=== Text passage ===
──────────────────────────────

Saudi Arabia Annual Review 2008

Sabic cutting costs to tackle weaker demand

Sabic ... seeing more challenges ahead

SAUDI Basic Industries Corp (Sabic), the world’s largest chemicals firm by market value, is cutting spending to counter rising costs and a possible slowdown in US and European demand in 2008.

It says it expects “more challenges in light of an increase in the prices of raw materials and chances of declining demand as a result of a slowdown in the economies of the United States and Western Europe to some extent.”
The state-owned company has taken steps to cut costs to overcome these constraints.
Sabic also seeks to calm investors after losing almost 30 per cent of its value since it ended a run of record profits in the fourth quarter as US chemicals demand faltered.
The company’s fourth-quarter costs soared 115.7 per cent against a 77 per cent rise in sales. This surge slashed the firm’s net margin by more than a third.

──────────────────────────────

=== Stated problem ===
Rewrite the Sabic article between "Sabic also seeks" and "than a third.", inclusive, changing "investors" to "shareholders".

Word and element location data
──────────────────────────────

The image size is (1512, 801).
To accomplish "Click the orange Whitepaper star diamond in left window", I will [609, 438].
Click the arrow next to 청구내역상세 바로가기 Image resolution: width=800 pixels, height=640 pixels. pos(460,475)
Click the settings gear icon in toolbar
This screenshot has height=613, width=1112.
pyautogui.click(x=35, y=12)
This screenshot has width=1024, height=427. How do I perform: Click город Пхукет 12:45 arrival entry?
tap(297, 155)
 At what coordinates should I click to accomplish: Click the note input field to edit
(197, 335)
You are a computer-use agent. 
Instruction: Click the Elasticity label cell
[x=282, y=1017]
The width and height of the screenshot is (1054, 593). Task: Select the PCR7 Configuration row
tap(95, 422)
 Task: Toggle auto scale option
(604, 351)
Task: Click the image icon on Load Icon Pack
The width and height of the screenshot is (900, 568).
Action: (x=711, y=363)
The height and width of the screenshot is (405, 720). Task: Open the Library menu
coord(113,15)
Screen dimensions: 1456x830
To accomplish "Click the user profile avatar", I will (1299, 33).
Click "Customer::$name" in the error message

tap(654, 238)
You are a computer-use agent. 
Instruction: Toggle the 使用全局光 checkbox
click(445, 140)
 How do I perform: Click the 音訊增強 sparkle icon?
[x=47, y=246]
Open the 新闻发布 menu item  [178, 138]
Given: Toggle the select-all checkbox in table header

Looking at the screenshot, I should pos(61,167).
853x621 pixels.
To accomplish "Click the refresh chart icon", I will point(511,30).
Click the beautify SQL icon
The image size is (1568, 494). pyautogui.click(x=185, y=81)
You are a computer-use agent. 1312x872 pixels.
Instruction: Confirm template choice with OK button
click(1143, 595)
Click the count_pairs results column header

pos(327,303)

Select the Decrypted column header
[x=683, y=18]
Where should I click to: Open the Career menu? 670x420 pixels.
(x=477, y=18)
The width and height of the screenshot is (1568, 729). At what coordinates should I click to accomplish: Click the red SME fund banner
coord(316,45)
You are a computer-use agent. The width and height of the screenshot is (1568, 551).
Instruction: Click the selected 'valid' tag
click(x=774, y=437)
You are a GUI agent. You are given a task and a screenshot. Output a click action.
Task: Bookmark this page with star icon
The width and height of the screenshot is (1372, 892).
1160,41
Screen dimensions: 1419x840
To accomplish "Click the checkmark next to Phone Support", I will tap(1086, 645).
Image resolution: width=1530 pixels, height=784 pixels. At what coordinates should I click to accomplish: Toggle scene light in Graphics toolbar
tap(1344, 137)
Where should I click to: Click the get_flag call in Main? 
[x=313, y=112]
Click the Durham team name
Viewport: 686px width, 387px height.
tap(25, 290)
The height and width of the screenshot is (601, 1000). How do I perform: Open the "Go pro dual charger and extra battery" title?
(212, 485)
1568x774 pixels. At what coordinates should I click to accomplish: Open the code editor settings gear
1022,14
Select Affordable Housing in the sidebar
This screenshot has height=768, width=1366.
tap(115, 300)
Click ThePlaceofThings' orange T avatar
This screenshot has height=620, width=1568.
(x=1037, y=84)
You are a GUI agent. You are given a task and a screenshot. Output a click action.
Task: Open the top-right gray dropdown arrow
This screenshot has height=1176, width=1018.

──────────────────────────────

=== Correct answer ===
Sabic also seeks to calm shareholders after losing almost 30 per cent of its value since it ended a run of record profits in the fourth quarter as US chemicals demand faltered.
The company’s fourth-quarter costs soared 115.7 per cent against a 77 per cent rise in sales. This surge slashed the firm’s net margin by more than a third.